With declining gas tax revenues and a history of the state seizing certain local revenues to cover state funding shortfalls, 11 counties throughout California put sales tax measures on the ballot to fund transportation projects. Santa Clara Measure B and Santa Cruz Measure D will raise county sales taxes by half a cent beginning next April, while Monterey County Measure X adds a 3/8 cent sales tax. Each of these measures generates funding for highway expansion and local road maintenance, and bicycle facilities. A portion of the tax revenue in each of these measures is also reserved for senior and disabled lifeline transportation services. Santa Clara County’s tax will also fund transit operations and Phase II of BART’s expansion into the South Bay, which includes stations at Alum Rock, downtown San Jose, Diridon Station and Santa Clara.
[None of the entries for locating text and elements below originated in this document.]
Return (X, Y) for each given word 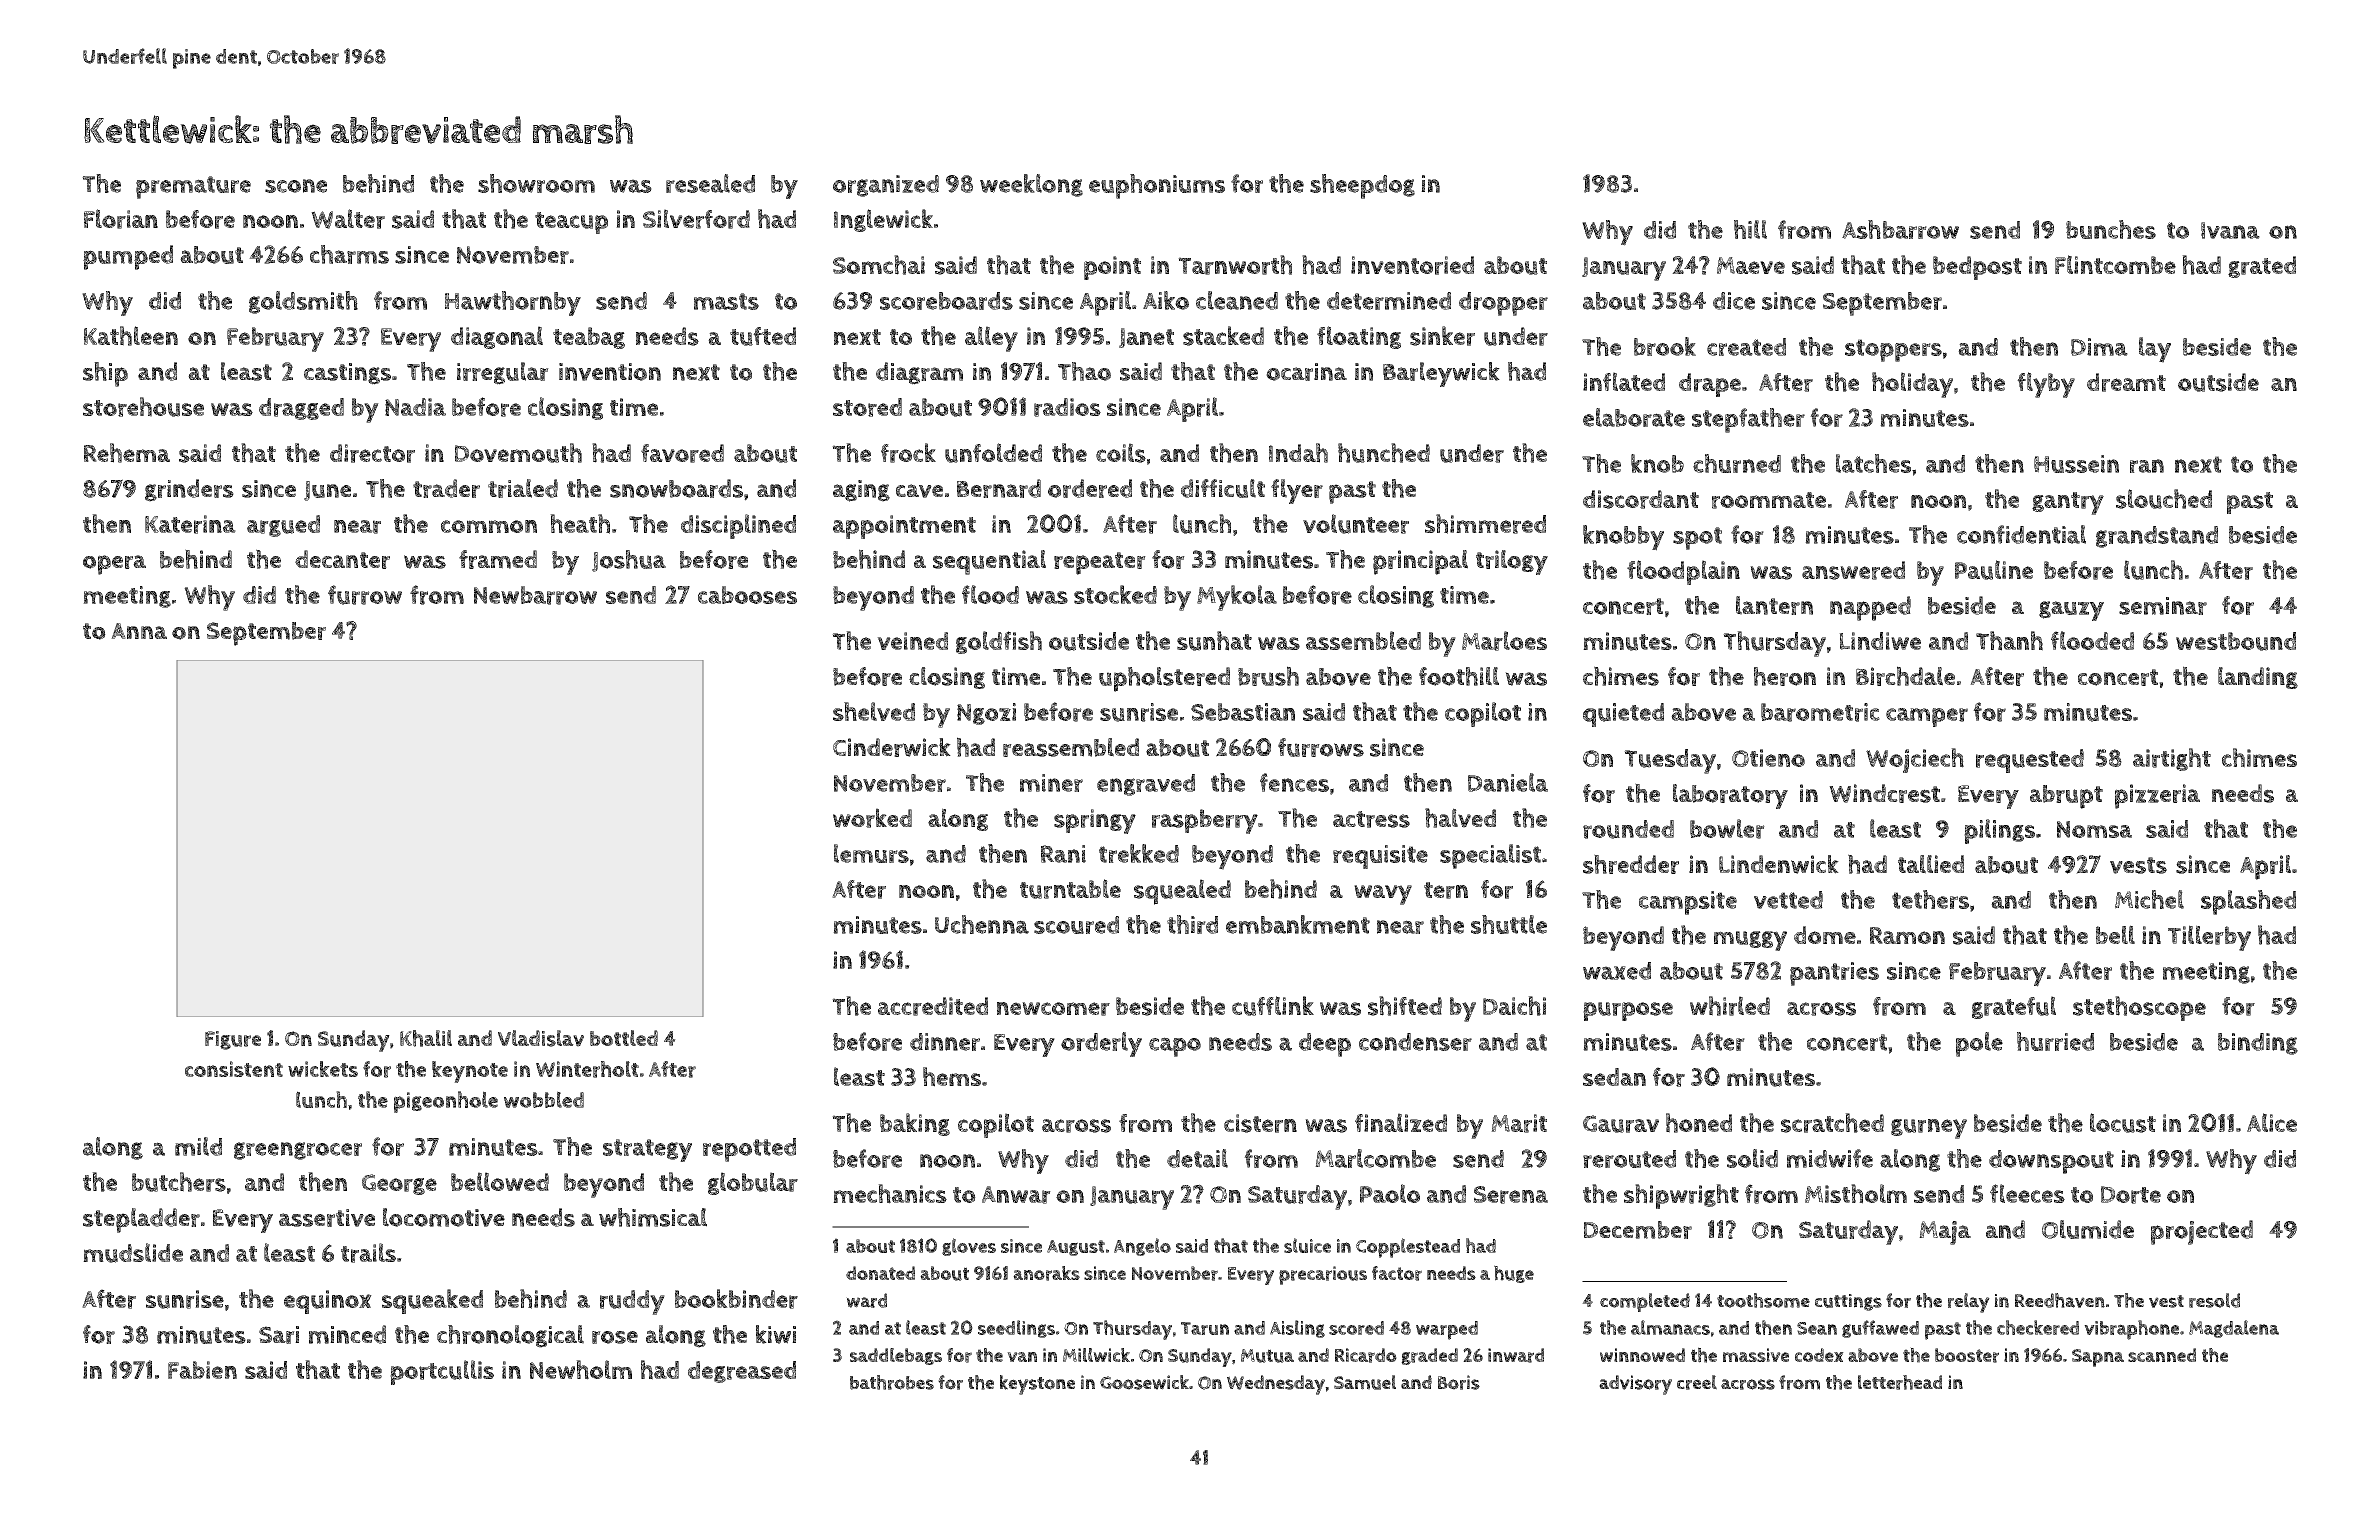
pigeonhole (446, 1102)
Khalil (426, 1038)
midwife (1830, 1158)
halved (1460, 818)
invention (610, 372)
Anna (139, 631)
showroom (536, 183)
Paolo (1390, 1193)
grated (2262, 267)
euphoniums (1157, 186)
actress (1371, 819)
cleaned (1237, 300)
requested (2030, 761)
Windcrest (1884, 793)
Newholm (581, 1370)
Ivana (2230, 230)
Perhaps a little paradoxically, Monterey County residents voted to ban fracking even as they voted for a plan in which four of every five dollars will be spent to increase road capacity throughout the county. The San Ardo oil field in Monterey County produces about 20,000 barrels of crude per day.
BART District voters approved the $3.5 billion bond measure RR, which BART says will be used to replace and repair infrastructure such as tracks, tunnels, and the electronics used for train operations.
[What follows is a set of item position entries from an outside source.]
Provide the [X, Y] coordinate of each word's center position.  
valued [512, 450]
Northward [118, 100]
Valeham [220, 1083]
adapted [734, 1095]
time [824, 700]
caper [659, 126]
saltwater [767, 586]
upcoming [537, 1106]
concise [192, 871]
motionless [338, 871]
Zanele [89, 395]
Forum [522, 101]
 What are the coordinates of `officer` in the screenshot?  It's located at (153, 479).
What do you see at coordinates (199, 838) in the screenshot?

Alameda County voters also approved the continuation of the existing parcel tax that funds transit operations.
San Francisco voters approved Proposition J, which directs the city to set aside $150 million a year from for services to the homeless and transportation improvements. Voters, however, rejected Proposition K, the sales tax measure that would have provided the funds required to fund Prop J projects.
Los Angeles County approved Measure M for transportation, with the lion’s share going to bus and rail operations, and zip for highway expansion. Measure M has been well covered elsewhere in mainstream news media and throughout the alt-media blogosphere.
Voters in Stanislaus County approved Measure L for road improvements. 50% goes for local road maintenance, 28% is set aside for “regional projects” (mostly large highway projects, but lifeline transit service falls under this category too), 10% for “traffic management” (i.e. congestion relief, which for Central Valley planners mostly means intersection Level of Service “improvements”), and 5% for pedestrian and bike projects.
Merced County also approved their transportation tax measure, Measure V. 44% will go for “regional projects” (mostly highway expansion, but bus rapid transit and passenger rail are also listed as possible projects), 40% to local projects (road maintenance, etc), 10% for “local alternative modes” (e.g. sidewalks and bike trails), and 5% is dedicated to transit projects.
Self-help transportation taxes failed in Sacramento (Measure B), Ventura (Measure BB), San Luis Obispo (Measure J), San Diego (Measure A), Placer (Measure M), and Humboldt (Measure U) Counties.
The parcel tax extension was in the Alameda-Contra Costa Transit District, theWestern parts of Alameda and Contra Costa Counties.